If your type 1111, you can log in. Great!

But guess what? You can also log in with 1210.
And 2131.
And 2121.
And 3131… and so on.

👉 That’s why you don’t roll your own crypto.

Not even after reading this post. Not even if you’re feeling clever in the shower.

Use bcrypt, scrypt, or Argon2. They’ve been tested, reviewed, audited, and battle-hardened.

If someone tells you “bcrypt isn’t safe because everyone knows how it works,” do this: Close your laptop, take a deep breath, revoke their prod access…

💣 So How Do Passwords Get Cracked?

At its core, password cracking is pretty basic:

Grab a wordlist (aka “dictionary”) and test entries one by one.

If your user is one of those “meh, I’ve got nothing to hide” types who uses 123456 or password123, it’s game over fast.

But if your password is one of the good ones — you know, with letters, numbers, uppercase, and those annoying special characters the system makes you add — it’ll probably take them a lot longer.

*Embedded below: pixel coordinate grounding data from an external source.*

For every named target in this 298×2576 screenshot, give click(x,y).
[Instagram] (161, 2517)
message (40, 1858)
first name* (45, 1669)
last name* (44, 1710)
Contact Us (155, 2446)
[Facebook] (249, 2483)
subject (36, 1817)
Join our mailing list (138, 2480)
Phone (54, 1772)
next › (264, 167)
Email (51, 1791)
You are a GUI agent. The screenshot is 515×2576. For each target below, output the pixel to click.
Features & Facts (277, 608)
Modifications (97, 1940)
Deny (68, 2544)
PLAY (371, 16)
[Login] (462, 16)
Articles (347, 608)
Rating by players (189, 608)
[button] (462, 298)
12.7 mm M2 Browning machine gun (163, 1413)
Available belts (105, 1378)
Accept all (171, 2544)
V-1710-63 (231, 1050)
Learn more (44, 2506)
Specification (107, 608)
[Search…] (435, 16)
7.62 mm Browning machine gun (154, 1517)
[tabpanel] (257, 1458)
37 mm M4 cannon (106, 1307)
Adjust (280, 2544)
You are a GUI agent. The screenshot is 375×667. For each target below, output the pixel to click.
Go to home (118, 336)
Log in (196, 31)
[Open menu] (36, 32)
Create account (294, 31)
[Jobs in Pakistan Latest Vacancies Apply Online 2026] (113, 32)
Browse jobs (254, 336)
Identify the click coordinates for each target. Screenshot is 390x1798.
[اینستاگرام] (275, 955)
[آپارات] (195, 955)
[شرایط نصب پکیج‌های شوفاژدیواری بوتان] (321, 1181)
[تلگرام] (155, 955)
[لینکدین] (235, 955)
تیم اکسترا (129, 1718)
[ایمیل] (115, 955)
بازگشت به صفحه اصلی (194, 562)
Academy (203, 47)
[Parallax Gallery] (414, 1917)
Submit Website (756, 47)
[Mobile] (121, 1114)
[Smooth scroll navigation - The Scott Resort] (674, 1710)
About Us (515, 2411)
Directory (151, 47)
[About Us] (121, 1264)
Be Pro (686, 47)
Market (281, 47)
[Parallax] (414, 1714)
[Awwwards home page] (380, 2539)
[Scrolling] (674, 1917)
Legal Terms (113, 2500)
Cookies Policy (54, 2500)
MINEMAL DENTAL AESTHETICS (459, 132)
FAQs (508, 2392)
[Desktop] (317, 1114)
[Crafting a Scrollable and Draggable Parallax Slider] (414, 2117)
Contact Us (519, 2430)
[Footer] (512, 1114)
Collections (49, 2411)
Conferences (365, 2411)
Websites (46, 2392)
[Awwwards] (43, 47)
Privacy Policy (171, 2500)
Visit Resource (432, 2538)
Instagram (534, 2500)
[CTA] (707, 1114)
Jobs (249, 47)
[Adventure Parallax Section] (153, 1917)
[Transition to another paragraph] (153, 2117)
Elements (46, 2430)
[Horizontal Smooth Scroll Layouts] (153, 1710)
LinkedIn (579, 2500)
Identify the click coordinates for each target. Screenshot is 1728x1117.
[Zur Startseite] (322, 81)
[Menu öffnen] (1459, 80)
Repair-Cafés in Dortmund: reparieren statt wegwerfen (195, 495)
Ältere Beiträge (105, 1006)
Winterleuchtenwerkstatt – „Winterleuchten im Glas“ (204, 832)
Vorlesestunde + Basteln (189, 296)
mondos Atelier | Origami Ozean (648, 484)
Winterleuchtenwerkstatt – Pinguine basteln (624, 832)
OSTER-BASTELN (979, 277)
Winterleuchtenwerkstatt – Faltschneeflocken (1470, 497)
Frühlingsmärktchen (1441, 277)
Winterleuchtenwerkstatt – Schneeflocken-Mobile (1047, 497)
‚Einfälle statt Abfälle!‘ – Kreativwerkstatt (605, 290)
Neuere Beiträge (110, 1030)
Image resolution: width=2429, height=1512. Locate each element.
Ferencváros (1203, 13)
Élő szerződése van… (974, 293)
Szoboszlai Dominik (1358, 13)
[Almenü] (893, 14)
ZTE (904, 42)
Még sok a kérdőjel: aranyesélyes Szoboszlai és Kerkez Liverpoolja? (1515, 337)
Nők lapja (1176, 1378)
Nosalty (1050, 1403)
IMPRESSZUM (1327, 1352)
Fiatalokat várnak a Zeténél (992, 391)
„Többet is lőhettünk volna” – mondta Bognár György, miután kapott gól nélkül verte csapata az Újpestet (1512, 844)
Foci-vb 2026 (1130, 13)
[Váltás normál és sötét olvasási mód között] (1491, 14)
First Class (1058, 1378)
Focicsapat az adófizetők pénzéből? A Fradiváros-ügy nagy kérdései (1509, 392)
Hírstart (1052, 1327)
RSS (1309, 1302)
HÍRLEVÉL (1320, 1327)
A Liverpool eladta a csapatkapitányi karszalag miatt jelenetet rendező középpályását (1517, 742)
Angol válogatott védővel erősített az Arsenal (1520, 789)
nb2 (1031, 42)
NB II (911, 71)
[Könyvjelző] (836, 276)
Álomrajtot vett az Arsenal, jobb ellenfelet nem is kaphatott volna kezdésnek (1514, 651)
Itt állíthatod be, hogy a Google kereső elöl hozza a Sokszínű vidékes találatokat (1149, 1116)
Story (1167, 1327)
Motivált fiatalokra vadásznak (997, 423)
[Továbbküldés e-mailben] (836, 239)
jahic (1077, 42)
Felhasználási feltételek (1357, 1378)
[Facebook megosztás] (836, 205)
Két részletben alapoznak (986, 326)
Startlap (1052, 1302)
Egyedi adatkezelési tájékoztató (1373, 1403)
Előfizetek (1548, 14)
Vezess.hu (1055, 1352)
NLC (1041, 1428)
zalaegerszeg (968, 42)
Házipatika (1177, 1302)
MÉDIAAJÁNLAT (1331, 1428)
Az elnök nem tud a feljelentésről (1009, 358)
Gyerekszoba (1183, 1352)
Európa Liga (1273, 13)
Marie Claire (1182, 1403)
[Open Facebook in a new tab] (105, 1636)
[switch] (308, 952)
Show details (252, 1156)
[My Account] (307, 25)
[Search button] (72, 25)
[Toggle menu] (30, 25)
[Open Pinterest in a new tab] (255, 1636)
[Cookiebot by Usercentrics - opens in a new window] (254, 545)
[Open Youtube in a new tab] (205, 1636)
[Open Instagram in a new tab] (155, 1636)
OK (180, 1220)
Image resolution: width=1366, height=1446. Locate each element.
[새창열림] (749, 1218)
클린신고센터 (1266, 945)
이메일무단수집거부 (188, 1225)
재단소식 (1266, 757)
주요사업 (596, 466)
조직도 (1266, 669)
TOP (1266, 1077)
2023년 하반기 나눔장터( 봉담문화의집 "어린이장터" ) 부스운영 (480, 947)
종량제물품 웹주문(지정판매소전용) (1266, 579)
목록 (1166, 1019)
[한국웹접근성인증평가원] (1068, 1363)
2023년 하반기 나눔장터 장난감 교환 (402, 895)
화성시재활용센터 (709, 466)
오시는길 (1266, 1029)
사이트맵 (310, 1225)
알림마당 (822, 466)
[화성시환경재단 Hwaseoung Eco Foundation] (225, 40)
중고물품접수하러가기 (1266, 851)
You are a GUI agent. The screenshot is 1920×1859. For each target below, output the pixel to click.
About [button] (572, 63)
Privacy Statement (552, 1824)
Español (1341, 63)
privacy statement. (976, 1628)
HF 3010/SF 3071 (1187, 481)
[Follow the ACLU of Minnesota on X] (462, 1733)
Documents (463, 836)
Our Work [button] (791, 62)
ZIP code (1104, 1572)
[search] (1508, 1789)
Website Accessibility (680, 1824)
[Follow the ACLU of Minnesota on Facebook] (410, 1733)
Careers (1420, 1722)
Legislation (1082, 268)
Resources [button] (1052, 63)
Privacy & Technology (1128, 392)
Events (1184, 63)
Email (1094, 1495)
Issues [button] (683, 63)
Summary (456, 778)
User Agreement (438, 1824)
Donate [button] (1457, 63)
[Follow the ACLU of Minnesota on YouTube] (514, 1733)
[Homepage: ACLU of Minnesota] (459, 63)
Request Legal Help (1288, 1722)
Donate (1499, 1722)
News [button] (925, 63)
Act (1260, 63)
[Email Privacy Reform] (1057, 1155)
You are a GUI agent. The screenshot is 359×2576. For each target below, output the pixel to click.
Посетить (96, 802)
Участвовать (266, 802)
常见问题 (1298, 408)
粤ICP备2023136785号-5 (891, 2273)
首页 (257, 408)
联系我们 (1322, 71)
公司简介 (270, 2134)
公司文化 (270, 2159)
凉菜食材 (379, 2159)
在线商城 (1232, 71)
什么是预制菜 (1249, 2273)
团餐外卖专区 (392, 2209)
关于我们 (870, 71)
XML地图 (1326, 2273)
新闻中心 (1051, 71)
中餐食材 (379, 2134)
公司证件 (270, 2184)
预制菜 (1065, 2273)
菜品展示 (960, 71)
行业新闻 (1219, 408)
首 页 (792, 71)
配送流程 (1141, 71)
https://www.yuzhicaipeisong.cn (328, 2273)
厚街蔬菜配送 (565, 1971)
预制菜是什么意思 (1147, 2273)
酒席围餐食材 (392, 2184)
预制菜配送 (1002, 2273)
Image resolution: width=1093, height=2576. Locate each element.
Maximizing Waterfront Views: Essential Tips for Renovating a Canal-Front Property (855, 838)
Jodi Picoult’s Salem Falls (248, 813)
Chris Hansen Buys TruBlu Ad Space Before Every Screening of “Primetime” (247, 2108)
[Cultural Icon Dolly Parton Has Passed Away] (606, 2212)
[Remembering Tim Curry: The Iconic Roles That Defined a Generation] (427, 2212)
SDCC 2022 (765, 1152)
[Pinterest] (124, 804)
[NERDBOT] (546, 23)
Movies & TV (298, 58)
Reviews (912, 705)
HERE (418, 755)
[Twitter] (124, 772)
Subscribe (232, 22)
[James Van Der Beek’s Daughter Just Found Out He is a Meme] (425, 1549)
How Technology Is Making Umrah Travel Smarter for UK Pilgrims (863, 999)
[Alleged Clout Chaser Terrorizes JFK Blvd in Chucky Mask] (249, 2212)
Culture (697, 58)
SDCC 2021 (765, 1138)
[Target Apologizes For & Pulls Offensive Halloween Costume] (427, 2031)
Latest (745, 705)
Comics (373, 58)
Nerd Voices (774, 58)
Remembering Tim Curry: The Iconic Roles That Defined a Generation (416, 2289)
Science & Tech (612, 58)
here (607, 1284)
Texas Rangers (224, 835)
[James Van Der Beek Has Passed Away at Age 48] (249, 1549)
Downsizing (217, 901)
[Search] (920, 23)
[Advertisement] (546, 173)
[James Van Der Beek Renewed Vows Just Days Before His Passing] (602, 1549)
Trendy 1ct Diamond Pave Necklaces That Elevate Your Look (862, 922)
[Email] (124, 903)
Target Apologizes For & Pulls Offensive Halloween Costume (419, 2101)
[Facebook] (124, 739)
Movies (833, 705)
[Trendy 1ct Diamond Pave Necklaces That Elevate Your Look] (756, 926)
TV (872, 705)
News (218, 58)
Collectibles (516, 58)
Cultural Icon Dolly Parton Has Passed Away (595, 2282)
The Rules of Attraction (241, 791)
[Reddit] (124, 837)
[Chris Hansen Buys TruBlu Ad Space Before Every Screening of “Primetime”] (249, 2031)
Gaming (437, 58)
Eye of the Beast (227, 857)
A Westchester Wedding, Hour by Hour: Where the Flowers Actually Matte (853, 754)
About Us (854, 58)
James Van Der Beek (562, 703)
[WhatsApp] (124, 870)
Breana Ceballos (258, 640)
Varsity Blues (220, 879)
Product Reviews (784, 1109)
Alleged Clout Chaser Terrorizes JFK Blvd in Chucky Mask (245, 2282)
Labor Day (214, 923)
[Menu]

And here’s where a slow login saves your bacon.

Because bots — not humans — are testing those passwords. And bots are fast. Like really fast.

So if your login responds at the speed of light… You’re basically inviting a brute-force fiesta. 🎉

👉 The fix?

Add intentional delays. Yes. On purpose. Seriously.

And if that delay is random, even better. (It protects against timing attacks. More here.)

👾 Wait… What Do Hashes Have to Do With It?

Ah! You’ve been paying attention. Nice.

Let’s walk further into this rabbit hole.

🕵️‍♂️ How Attackers Might Hijack Your Users’ Facebook Accounts

Let’s say your site is booming with 1 million users.

In your DB you store this:

user	password_hash (MD5)
soy@solodani.com	e10adc3949ba59abbe56e057f20f883e
someone@gmail.com	482c811da5d5b4bc6d497ffa98491e38

All good, right? You hashed the passwords. Relax.

Except…

• You used MD5 (which is deader than Flash).
• You didn’t use salts (more on this post 👉 The salt and pepper of passwords).
• Your server hasn’t been updated in months. Because you’ll do “tomorrow”.
• Your DB password is still changethis from your .env file.

What could go wrong? 😎

Answer: everything.

Now a hacker — not even a smart one — gets access to your DB and grabs the user/password_hash table.

But hey, it’s hashed! All good! …Right?

😬 Not so fast.

Go to 👉 https://md5decrypt.net

Paste in that hash (e10adc3949ba59abbe56e057f20f883e) and hit “Decrypt”.

💥 Boom.

Plain text password in seconds.

Now imagine your user reused that password on Facebook. Guess who’s got access to their Facebook account?

😱 WTF! Aren’t Hashes Supposed to Be Irreversible?

They are. I didn’t lie. Promise.

But hackers aren’t your cousin’s kid. They’re smart. Like, really smart.

They precompute hashes of millions of common passwords and match those against stolen hashes. It’s called a rainbow table.

And since we humans are lazy and reuse passwords like maniacs…

💥 One breach = multiple accounts compromised.

🔐 Password Advice for Your Users

🔁 Never reuse passwords. If one site leaks your hash, you’re toast on every other site using the same password.

Use a password manager. You won’t remember 50 strong passwords. And post-its are not the answer.

Always enable 2FA. It’ll save your butt if your password gets leaked.

Stop using “verano2025” as your password.

Don’t use security questions if the answer is on your Instagram.
“What’s my pet’s name?” → your last 50 posts.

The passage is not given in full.